THE PROBLEM
Output only the lines below that start at the line containing "Given: Edit the schedule exception entry" and end at the line containing "Click the purple mask hashtag emoji", with both ends kept.
%%
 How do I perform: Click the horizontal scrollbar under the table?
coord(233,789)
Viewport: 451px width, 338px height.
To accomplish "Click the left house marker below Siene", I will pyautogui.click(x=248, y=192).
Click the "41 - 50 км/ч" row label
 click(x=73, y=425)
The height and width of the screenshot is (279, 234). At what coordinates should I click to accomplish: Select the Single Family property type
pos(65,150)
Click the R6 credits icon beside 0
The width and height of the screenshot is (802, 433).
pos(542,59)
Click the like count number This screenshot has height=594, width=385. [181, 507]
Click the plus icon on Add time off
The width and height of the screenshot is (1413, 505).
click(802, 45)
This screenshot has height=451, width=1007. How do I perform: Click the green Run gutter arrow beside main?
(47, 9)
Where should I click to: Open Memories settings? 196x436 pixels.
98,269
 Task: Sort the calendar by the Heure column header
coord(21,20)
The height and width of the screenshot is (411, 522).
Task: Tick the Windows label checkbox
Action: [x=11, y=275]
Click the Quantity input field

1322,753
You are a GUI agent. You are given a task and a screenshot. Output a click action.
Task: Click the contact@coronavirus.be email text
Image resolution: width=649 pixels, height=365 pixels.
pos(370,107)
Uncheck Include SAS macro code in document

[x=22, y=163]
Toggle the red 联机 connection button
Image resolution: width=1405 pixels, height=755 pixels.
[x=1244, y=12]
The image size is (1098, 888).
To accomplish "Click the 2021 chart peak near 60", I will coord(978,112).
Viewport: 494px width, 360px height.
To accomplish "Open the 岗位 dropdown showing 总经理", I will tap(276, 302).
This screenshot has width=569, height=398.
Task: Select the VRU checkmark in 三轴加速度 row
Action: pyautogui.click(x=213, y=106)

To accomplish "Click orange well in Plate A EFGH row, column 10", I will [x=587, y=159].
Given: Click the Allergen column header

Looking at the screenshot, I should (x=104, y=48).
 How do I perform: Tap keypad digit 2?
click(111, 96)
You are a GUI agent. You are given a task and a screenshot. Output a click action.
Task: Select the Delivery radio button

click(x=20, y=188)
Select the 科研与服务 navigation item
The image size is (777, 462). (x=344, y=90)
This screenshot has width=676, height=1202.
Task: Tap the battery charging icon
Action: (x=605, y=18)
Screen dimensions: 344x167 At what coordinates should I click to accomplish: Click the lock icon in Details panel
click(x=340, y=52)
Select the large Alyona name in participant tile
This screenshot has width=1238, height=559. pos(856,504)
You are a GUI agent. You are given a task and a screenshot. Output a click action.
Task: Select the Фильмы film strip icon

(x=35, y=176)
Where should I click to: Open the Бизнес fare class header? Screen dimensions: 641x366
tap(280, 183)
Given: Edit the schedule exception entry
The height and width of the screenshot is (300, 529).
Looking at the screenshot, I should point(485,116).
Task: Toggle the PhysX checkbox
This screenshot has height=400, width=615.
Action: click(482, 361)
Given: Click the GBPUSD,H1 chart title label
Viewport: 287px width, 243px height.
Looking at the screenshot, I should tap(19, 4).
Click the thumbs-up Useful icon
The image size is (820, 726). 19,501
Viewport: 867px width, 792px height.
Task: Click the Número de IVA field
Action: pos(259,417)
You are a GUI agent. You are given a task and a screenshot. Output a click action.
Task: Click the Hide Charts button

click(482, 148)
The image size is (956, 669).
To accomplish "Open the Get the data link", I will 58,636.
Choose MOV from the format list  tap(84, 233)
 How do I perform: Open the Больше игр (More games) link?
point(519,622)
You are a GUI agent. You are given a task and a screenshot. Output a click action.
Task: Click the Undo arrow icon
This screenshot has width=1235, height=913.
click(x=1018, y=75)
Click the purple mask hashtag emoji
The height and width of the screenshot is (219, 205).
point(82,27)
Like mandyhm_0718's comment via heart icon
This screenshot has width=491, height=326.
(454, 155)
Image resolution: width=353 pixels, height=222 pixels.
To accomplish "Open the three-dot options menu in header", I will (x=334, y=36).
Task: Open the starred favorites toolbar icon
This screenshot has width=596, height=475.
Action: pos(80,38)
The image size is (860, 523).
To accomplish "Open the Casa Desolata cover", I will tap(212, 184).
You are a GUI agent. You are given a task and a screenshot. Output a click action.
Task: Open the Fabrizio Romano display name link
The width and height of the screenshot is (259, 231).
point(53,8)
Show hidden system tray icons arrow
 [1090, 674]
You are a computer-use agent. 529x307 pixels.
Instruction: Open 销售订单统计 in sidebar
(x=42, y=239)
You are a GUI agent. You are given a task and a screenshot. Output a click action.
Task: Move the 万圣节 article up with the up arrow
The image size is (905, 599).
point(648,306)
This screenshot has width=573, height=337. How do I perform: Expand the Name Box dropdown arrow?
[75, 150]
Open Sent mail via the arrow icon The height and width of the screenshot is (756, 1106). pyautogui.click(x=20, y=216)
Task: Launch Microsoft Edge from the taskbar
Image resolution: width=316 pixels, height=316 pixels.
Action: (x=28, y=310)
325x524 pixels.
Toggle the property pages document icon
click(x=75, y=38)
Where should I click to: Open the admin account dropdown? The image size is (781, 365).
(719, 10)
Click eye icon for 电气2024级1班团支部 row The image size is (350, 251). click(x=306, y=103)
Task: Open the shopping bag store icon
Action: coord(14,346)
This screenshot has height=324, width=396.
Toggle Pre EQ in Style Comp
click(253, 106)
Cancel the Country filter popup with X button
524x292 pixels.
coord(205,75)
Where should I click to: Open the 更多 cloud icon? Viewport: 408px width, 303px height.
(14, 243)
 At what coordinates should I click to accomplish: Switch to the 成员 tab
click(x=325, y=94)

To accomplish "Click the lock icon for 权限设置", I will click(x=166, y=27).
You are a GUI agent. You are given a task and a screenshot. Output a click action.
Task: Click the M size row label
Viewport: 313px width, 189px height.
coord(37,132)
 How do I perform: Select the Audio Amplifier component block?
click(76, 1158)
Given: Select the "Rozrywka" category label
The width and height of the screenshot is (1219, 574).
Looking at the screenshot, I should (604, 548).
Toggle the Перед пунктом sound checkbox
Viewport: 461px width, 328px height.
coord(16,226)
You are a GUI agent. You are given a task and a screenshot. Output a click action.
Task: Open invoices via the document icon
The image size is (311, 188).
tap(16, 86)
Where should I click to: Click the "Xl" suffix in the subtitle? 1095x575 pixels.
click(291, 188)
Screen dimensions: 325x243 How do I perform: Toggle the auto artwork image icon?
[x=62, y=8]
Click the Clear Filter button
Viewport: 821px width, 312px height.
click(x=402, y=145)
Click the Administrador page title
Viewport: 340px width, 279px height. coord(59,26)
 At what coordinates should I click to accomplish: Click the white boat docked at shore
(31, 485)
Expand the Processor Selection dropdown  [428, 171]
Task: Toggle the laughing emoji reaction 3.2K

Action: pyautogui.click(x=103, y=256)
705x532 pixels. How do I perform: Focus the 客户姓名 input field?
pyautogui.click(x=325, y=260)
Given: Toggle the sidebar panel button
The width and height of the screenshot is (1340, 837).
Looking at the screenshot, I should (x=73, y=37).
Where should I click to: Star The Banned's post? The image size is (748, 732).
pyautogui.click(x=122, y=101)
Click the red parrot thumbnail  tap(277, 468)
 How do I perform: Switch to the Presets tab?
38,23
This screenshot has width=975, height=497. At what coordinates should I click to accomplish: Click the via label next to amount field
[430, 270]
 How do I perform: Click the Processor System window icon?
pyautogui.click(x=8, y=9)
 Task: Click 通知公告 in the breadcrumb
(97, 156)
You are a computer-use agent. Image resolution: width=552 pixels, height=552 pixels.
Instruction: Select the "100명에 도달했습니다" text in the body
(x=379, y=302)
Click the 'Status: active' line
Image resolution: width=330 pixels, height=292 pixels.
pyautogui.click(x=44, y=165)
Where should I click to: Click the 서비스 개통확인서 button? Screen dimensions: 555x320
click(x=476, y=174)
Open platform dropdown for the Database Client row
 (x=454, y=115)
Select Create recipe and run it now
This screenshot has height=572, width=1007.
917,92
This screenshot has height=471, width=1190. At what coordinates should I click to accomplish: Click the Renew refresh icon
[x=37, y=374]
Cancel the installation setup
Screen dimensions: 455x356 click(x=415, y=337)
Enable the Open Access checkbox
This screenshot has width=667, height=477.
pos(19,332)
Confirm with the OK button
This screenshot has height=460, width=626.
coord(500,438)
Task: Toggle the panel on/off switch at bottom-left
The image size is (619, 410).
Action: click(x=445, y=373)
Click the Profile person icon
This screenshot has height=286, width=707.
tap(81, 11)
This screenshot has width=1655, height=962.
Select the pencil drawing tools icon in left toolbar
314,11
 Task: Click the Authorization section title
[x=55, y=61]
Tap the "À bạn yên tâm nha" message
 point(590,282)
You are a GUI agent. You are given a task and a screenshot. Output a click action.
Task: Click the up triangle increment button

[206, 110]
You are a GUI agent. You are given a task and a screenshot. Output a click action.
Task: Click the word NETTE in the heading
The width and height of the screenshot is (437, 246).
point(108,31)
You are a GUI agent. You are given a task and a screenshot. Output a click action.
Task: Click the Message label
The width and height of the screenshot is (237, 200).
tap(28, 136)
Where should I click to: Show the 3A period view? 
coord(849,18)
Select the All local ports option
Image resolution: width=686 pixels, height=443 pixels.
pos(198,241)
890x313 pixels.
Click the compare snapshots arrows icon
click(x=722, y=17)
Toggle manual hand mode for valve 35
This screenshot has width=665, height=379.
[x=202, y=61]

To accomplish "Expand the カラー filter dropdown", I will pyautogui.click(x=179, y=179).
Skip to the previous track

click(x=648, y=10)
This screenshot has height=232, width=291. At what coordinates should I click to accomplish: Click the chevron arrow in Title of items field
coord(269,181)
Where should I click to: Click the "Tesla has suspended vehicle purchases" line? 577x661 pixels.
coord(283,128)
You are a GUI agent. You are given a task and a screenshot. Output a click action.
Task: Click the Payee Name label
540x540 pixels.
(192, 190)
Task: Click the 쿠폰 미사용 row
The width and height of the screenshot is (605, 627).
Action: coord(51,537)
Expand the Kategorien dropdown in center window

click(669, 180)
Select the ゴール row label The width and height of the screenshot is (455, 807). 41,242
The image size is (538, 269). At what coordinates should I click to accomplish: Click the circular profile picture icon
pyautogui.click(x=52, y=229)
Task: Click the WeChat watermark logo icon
%%
RESULT OF THE TASK
Given: Edit the schedule exception entry
The height and width of the screenshot is (300, 529).
Looking at the screenshot, I should point(485,116).
Task: Toggle the PhysX checkbox
This screenshot has height=400, width=615.
Action: click(482, 361)
Given: Click the GBPUSD,H1 chart title label
Viewport: 287px width, 243px height.
Looking at the screenshot, I should tap(19, 4).
Click the thumbs-up Useful icon
The image size is (820, 726). 19,501
Viewport: 867px width, 792px height.
Task: Click the Número de IVA field
Action: pos(259,417)
You are a GUI agent. You are given a task and a screenshot. Output a click action.
Task: Click the Hide Charts button

click(482, 148)
The image size is (956, 669).
To accomplish "Open the Get the data link", I will 58,636.
Choose MOV from the format list  tap(84, 233)
 How do I perform: Open the Больше игр (More games) link?
point(519,622)
You are a GUI agent. You are given a task and a screenshot. Output a click action.
Task: Click the Undo arrow icon
This screenshot has width=1235, height=913.
click(x=1018, y=75)
Click the purple mask hashtag emoji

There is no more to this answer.